> [Supplied passage]
● ● ● ● ● ● ●
Publication Date : 04-12-2013

 

Indonesian President Susilo Bambang Yudhoyono has prodded top trade officials from 159 countries to produce a deal that would end over a decade of stalled efforts to free up global trade, as they gathered in Bali's Nusa Dua enclave for the start of this week's World Trade Organisation (WTO) ministerial conference.

Negotiators are nail-bitingly close to agreeing on a "Bali package" that would revive the deadlocked Doha Round of talks started in Qatar 12 years ago, and add an estimated US$1 trillion a year to a struggling global economy.

Yet the outstanding issues are so intractable that many remain pessimistic about getting a deal at all.

Not the hosts, however, who stressed that much more than just the WTO's credibility and relevance was at stake.

A breakthrough, Yudhoyono said, would reinvigorate global trade and make the world economy fairer and more inclusive.

"Failure is not an option," said Yudhoyono, adding that trade was a critical part of the global effort to wipe out poverty. He called on officials to exercise flexibility and creativity in finding solutions to the impasse.

"You have made more progress than many critics of the WTO thought possible... We cannot afford to let our hard-fought gains fade away," he added.

The hosts have made the dress code for the meetings batik or smart casual, and are hoping this will make it easier for officials to seal a deal.

Piling on the pressure, WTO director-general Roberto Azevedo said: "It is now or never."

Both he and Yudhoyono noted that many countries were pursuing bilateral or regional trade pacts, saying only a multilateral deal would benefit both the weak and strong.

To their credit, officials have made significant progress, agreeing to give the least developed countries greater flexibility to speed up Customs procedures, among others, at the final hour of talks in Geneva last week.
● ● ● ● ● ● ●
> [Parts of the exercise]
1 - In the text on the WTO meeting in Bali, what dress code did the hosts set for the meetings?
2 - Go on with the text on the WTO meeting in Bali from its last sentence.
The material that comes after this text has no connection to it.

> [Material]
● ● ● ● ● ● ●
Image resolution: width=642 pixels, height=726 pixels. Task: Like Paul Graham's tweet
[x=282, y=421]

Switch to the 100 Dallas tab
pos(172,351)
● ● ● ● ● ● ●
> [Results in order]
1 - Batik or smart casual.

2 -
"We have made more progress in just the last few weeks than we have over the past five years," Azevedo, a career Brazilian diplomat, said earlier.

The Doha Round of talks, launched in 2001, sought to liberalise global trade but remained bogged down by disagreements, in part between developed and developing countries, over cuts to tariffs and subsidies.

Ahead of this week's meetings, officials sought to agree on measures across three broad areas: trade facilitation, access to markets for the least developed countries, and agricultural reform, as part of a "Bali package" that Indonesian Trade Minister Gita Wirjawan hopes would set the stage for progress in other areas.

A main stumbling block has been India's refusal to compromise on its food subsidy programme, even as WTO members sought to work in a "peace clause" that would let it breach the subsidy cap for some time.

Critics of the WTO say its rules also chip away at countries' sovereignty and cause job losses.

On Tuesday, hundreds of anti-globalisation protesters from various countries demonstrated in Bali's capital Denpasar.

Several demonstrators held a coffin symbolising the WTO.

"WTO is the source of hunger in this world, the loss of jobs for many farmers," organiser Henry Saragih of the Indonesian Farmers Union was quoted as saying by Agence France-Presse.